> Work to complete
Every line in the records below between the one holding "Kowit & Company Real Estate (161, 2402)" and the one holding "Data Act – nadzieja", inclusive, is to be set down exactly; all other lines are to be left out.

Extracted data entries
+ + + + + + +

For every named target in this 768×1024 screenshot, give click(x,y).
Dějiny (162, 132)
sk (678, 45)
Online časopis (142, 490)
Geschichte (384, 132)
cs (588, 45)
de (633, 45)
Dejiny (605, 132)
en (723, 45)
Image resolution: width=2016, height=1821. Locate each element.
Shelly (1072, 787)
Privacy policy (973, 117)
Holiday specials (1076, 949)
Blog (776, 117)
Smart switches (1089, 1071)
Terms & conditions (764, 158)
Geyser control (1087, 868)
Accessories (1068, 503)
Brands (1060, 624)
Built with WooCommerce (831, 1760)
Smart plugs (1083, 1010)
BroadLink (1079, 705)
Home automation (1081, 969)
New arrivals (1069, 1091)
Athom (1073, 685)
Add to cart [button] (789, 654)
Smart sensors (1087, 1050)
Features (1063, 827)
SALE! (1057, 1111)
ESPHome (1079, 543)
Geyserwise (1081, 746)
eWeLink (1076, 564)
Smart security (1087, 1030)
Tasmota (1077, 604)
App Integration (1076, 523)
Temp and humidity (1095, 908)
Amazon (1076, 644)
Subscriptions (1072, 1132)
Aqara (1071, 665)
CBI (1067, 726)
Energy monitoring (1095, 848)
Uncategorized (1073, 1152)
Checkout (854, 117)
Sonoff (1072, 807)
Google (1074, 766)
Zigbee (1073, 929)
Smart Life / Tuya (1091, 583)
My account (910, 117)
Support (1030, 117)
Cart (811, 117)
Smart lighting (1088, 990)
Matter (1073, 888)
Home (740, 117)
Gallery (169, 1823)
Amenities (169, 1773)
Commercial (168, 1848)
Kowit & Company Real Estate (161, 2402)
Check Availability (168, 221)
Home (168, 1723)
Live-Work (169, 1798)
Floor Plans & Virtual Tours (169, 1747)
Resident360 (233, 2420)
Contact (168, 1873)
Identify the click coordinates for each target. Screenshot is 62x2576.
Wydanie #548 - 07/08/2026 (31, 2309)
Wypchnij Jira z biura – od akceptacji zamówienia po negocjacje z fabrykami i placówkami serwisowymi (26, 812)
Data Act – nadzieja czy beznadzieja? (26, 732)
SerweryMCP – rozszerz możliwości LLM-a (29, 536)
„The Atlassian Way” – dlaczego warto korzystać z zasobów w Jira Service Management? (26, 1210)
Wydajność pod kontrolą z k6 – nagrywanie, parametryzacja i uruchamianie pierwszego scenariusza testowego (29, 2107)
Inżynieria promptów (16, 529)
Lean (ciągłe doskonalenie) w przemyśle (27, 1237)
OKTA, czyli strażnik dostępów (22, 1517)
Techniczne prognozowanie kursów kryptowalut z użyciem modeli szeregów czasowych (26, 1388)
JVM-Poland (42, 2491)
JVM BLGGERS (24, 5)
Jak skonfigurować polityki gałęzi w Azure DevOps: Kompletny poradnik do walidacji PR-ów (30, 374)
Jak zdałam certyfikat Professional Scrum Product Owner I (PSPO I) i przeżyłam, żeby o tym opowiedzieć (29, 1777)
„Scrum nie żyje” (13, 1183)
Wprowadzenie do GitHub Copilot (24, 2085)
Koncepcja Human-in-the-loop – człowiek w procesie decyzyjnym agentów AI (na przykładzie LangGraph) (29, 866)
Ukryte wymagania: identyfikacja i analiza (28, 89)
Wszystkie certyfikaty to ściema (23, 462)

+ + + + + + +

> Answer to the exercise
Kowit & Company Real Estate (161, 2402)
Check Availability (168, 221)
Home (168, 1723)
Live-Work (169, 1798)
Floor Plans & Virtual Tours (169, 1747)
Resident360 (233, 2420)
Contact (168, 1873)
Identify the click coordinates for each target. Screenshot is 62x2576.
Wydanie #548 - 07/08/2026 (31, 2309)
Wypchnij Jira z biura – od akceptacji zamówienia po negocjacje z fabrykami i placówkami serwisowymi (26, 812)
Data Act – nadzieja czy beznadzieja? (26, 732)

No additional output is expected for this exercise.